Lenvatinib, a multikinase inhibitor with activity against RET fusions, showed clinical benefit in patients with RET fusion-positive adenocarcinoma of the lung who demonstrated a disease control rate (DCR) of 76%,according to phase II study findings presented on 9 October at the ESMO 2016 Congress in Copenhagen, Denmark.
RET fusions activate RET kinase and are seen in approximately 1% to 2% of patients with lung adenocarcinoma, prompting Vamsidhar Velcheti, Taussig Cancer Institute, Cleveland Clinic in Cleveland, USA and colleagues to investigate the efficacy of lenvatinib, a multikinase inhibitor with activity to RET, in an open label, phase II trial.
The study enrolled 25 patients with RET-positive lung adenocarcinoma, who were treated with lenvatinib at 24 mg per day in 28-day cycles until disease progression or unacceptable toxicity occurred. Previously treated patients were eligible for enrolment, including those receiving prior RET-targeted therapy.
The primary endpoint of the trial was objective response rate (ORR) and secondary endpoints included progression-free survival (PFS), overall survival (OS), DCR defined as complete response (CR) plus partial response (PR) plus stable disease (SD lasting for ≥ 7 weeks), clinical benefit rate (CBR) defined as CR plus PR plus durable SD (SD lasting for ≥23 weeks), and safety.
Tumour shrinkage was observed in the majority of patients
Of the 25 patients with RET-positive NSCLC, 13 patients showed KIF5B-RET fusion, and 12 patients had other RET fusion. Just 2 (8%) patients had received no prior treatment; 15 (60%) patients received ≥2 prior lines of therapy, and 7 (28%) patients had received prior RET therapy. The smoking status of the cohort included 16 (64%) never smokers, 1 (4%) current smoker, 7 (28%) former smokers, and 1 (4%) patient with unknown status.

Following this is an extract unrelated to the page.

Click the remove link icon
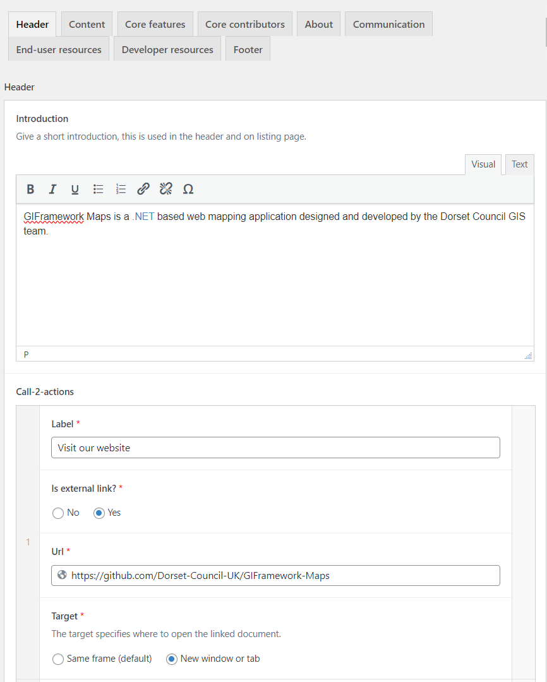547x682 pixels. coord(165,189)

Nearly half (48%) of patients showed a durable response. The primary endpoint ORR was 16% and consisted entirely of confirmed PRs in 4 patients. The DCR was 76% (19 patients). Of these, 12 maintained response for 23 or more weeks, yielding a CBR of 48%.
Median PFS in the entire study group was 7.3 months; 95% confidence interval (CI) 3.6, 10.2 months. Median OS was not reached; 95% CI 5.8 months, NE.

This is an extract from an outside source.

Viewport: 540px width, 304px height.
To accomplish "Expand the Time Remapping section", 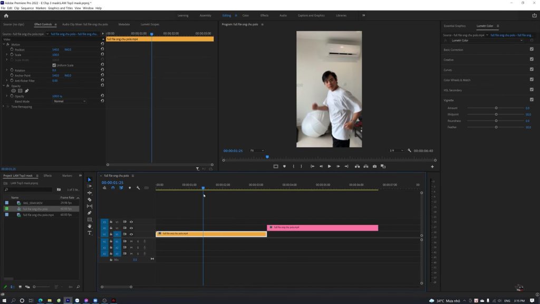I will [4, 106].
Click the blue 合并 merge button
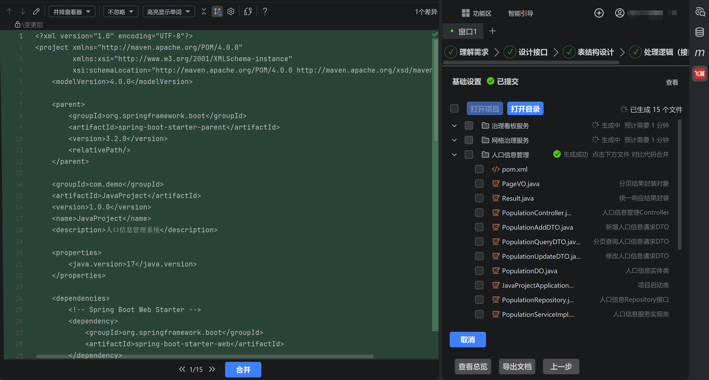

Subgroup analysis revealed that the 7 patients previously treated with a RET therapy showed the greatest response. In this cohort, The ORR was 14%, DCR was 86%, and CBR was 57% compared with 17%, 72%, and 44%, respectively, in patients not receiving prior RET inhibitors.
Acceptable safety profile with lenvatinib
The most commonly reported treatment-emergent adverse events (TEAEs) were hypertension, which occurred in 68% of patients, nausea in 60%, decreased appetite and diarrhoea, each occurring in 52%, proteinuria in 48%, and vomiting in 44% of patients.
TEAEs grade 3 or higher were reported in 23 (92%) patients. TEAEs requiring drug withdrawal occurred in 5 (20%) patients, dose reduction in 16 (64%), and dose interruption occurred in 19 (76%) patients.
Three deaths due to AEs occurred on study; one death from pneumonia was possibly related to lenvatinib.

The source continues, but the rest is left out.